### [The task]
Every record, from the first to the last, is to be printed again exactly.

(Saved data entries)

_ _ _ _

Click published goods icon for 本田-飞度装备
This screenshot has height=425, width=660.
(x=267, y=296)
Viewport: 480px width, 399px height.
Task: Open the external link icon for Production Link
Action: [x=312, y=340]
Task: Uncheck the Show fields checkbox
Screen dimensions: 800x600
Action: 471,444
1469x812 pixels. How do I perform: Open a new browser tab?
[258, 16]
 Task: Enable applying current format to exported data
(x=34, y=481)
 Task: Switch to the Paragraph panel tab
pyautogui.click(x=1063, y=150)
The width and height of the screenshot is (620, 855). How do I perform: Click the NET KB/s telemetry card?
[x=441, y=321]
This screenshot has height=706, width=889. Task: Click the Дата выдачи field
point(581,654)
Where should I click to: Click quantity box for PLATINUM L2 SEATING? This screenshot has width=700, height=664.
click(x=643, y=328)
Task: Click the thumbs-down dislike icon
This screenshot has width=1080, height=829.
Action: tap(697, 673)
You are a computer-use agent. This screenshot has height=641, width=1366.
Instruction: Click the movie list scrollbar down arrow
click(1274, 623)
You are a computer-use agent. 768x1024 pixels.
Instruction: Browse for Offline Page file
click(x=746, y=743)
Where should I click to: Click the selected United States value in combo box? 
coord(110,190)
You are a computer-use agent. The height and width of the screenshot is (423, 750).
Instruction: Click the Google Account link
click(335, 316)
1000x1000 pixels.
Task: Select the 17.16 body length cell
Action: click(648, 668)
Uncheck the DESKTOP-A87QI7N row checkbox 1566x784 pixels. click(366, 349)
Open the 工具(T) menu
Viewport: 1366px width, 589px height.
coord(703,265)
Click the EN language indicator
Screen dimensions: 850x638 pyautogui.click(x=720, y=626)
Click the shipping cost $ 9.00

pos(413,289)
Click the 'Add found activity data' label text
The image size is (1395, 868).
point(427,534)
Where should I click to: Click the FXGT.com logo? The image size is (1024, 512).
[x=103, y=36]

_ _ _ _

### [Result]
Click published goods icon for 本田-飞度装备
This screenshot has height=425, width=660.
(x=267, y=296)
Viewport: 480px width, 399px height.
Task: Open the external link icon for Production Link
Action: [x=312, y=340]
Task: Uncheck the Show fields checkbox
Screen dimensions: 800x600
Action: 471,444
1469x812 pixels. How do I perform: Open a new browser tab?
[258, 16]
 Task: Enable applying current format to exported data
(x=34, y=481)
 Task: Switch to the Paragraph panel tab
pyautogui.click(x=1063, y=150)
The width and height of the screenshot is (620, 855). How do I perform: Click the NET KB/s telemetry card?
[x=441, y=321]
This screenshot has height=706, width=889. Task: Click the Дата выдачи field
point(581,654)
Where should I click to: Click quantity box for PLATINUM L2 SEATING? This screenshot has width=700, height=664.
click(x=643, y=328)
Task: Click the thumbs-down dislike icon
This screenshot has width=1080, height=829.
Action: tap(697, 673)
You are a computer-use agent. This screenshot has height=641, width=1366.
Instruction: Click the movie list scrollbar down arrow
click(1274, 623)
You are a computer-use agent. 768x1024 pixels.
Instruction: Browse for Offline Page file
click(x=746, y=743)
Where should I click to: Click the selected United States value in combo box? 
coord(110,190)
You are a computer-use agent. The height and width of the screenshot is (423, 750).
Instruction: Click the Google Account link
click(335, 316)
1000x1000 pixels.
Task: Select the 17.16 body length cell
Action: click(648, 668)
Uncheck the DESKTOP-A87QI7N row checkbox 1566x784 pixels. click(366, 349)
Open the 工具(T) menu
Viewport: 1366px width, 589px height.
coord(703,265)
Click the EN language indicator
Screen dimensions: 850x638 pyautogui.click(x=720, y=626)
Click the shipping cost $ 9.00

pos(413,289)
Click the 'Add found activity data' label text
The image size is (1395, 868).
point(427,534)
Where should I click to: Click the FXGT.com logo? The image size is (1024, 512).
[x=103, y=36]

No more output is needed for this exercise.